Defective staircases or steps are common causes of serious injuries.  Many buildings are built without checking all of the dimensions and safety protocols for the staircases. There are many building codes and safety regulations that govern the building and specifications for steps and stairways.  These regulations detail the proper height (maximum and minimum) of the risers, landings, guards and handrails and coefficient of friction.  The coefficient of friction is a measure of how “slippery” the treads on the stairs can be in both dry and wet conditions.

These regulations and building codes were created to help minimize the potential for serious accidents when people traverse stairs.  For instance, the regulation pertaining to the height of stair risers requires that each tread must not only be within a certain height, but also, that the deviation between each step cannot be too large. 

When people go up and down steps they get used to lifting their feet the same amount for each step riser.  If those risers are not uniform, then the person may not lift his/her foot enough from one step to the other causing them to trip on the next riser and fall down the steps.

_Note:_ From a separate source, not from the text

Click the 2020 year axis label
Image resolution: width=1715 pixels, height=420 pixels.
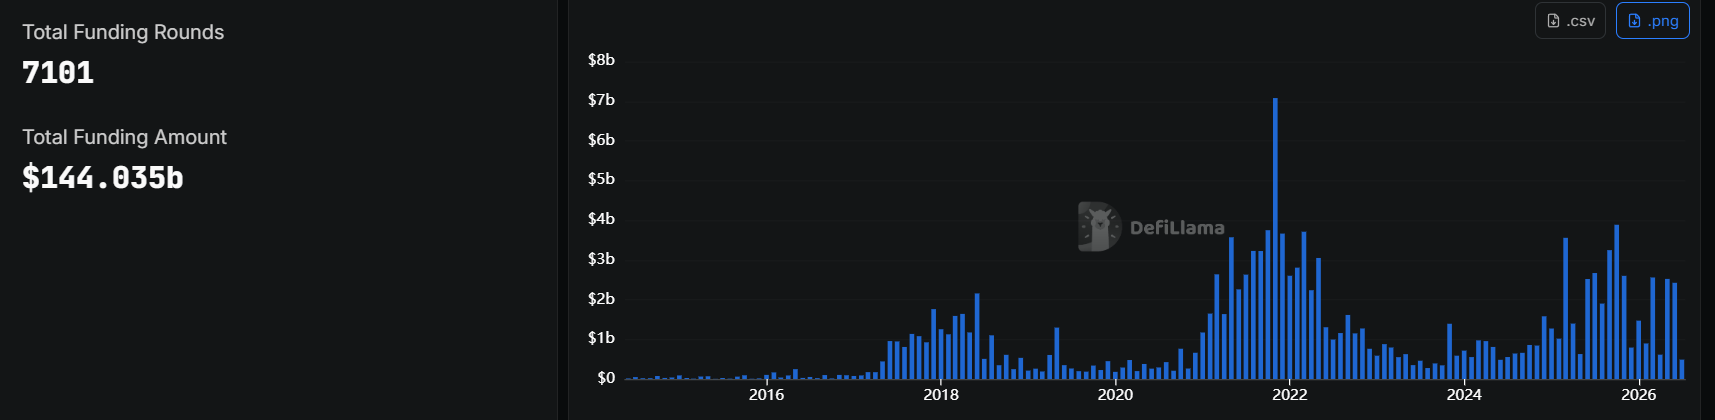tap(1115, 394)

There also needs to be enough room on the actual step tread for the foot to step safely.  If the tread is too narrow and only a part of the foot can step on the tread, this can also cause an accident.

Handrails and guards also need to be built to certain specifications to prevent falls over the open side of any staircase.  The handrails also need to be built to a height of between 34 and 38 inches above the tread. And the diameter of the handrail must be such that a person attempting to grab the handrail can hold on tightly and prevent a fall from occurring.  Handrails also need to be installed for the full length of the stairwell and not just part of it.

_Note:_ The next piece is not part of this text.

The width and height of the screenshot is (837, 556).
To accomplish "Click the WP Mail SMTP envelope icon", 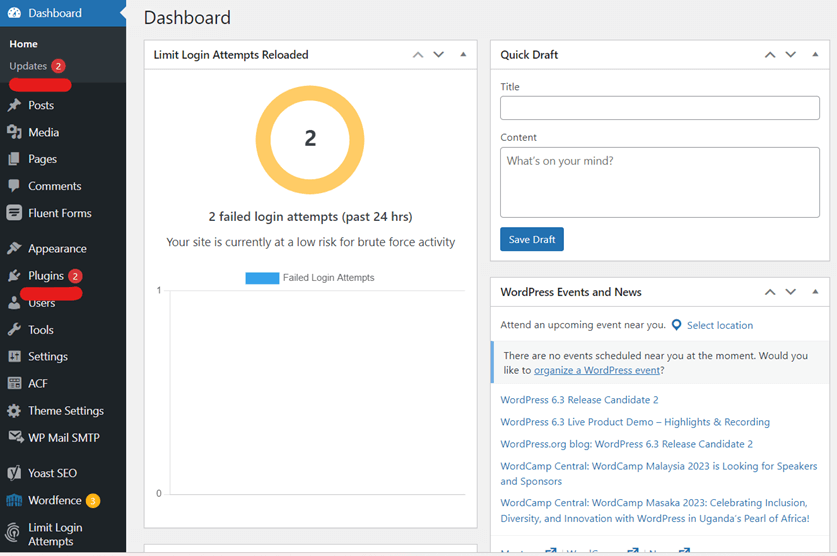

The treads of the stairs also need to be free from trip or slip hazards.  Carpeting that is loose or worn can pose such a threat.  Also, spills on the treads can make them slippery leading to serious accidents.  Treads may need to have slip resistant surfaces or be covered in a slip resistant tape. Loose treads or treads with cracks or holes also pose a dangerous hazard.

Stairwells must also be wide enough and have enough headroom to make it safe to go up and down the staircase.  Landings are required at all door openings and are required to be at least as wide as the stairs, if not wider.

From a visual standpoint, stair treads need to be visible.  Stairs that are built in such a manner that people cannot easily see the distinction between each tread are hazardous.  This is why the kickplates behind the treads are usually a different color than the tread.